WORK TO BE COMPLETED:
Every line of the data below that holds the string "width" needs to be reported.

[Opening RECORD EXTRACTS section]

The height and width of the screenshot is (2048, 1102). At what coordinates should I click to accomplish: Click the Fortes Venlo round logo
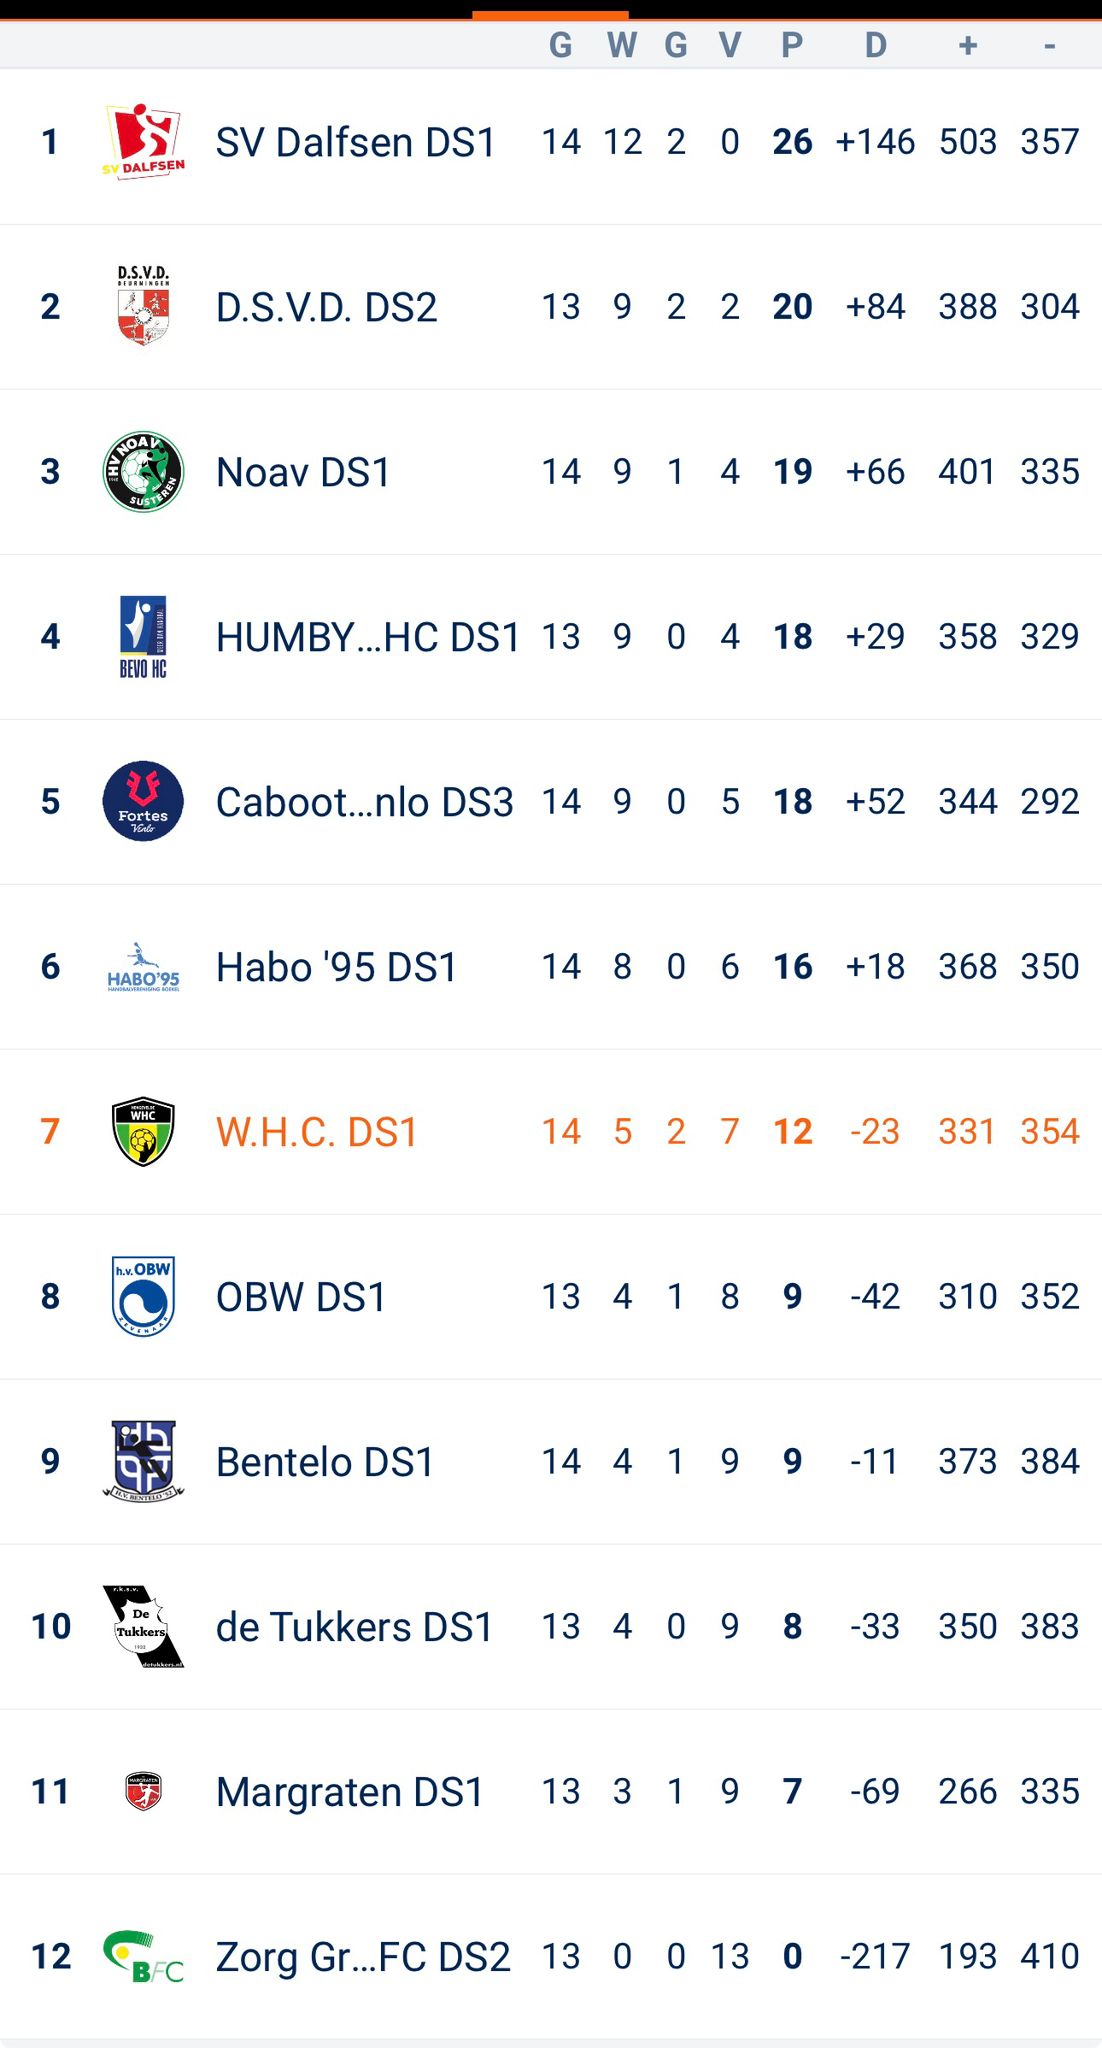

[Closing RECORD EXTRACTS section]
[Opening RECORD EXTRACTS section]

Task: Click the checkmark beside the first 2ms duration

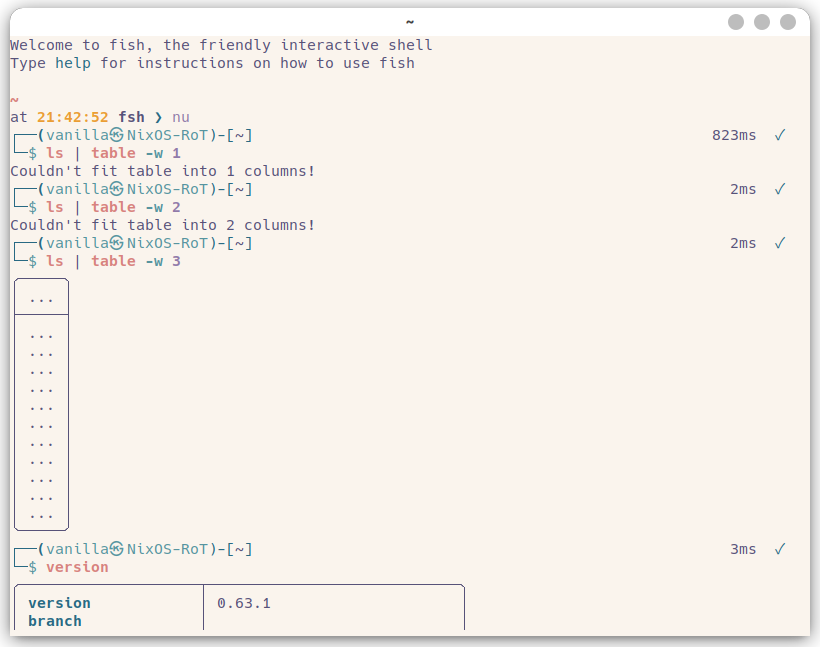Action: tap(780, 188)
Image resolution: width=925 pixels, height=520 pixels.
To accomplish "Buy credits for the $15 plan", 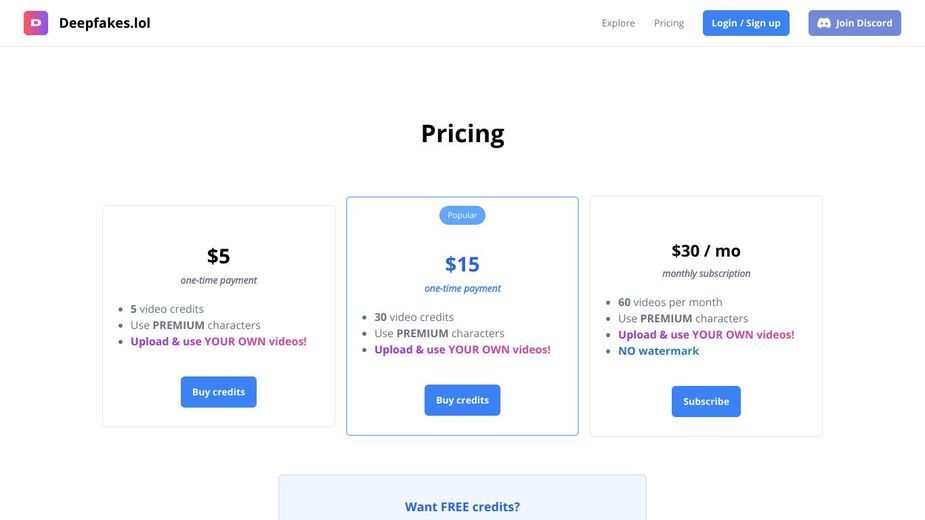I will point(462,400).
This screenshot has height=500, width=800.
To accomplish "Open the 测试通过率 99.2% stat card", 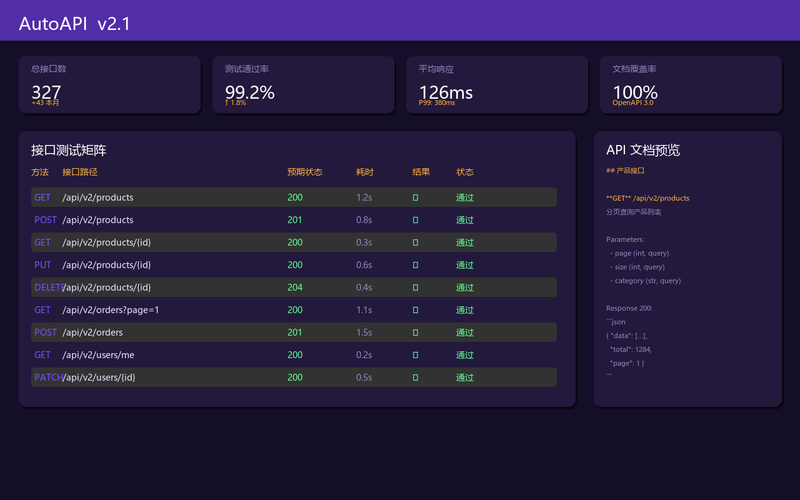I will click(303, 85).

[Closing RECORD EXTRACTS section]

ANSWER SPACE:
The height and width of the screenshot is (2048, 1102). At what coordinates should I click to accomplish: Click the Fortes Venlo round logo
Image resolution: width=925 pixels, height=520 pixels.
This screenshot has height=500, width=800.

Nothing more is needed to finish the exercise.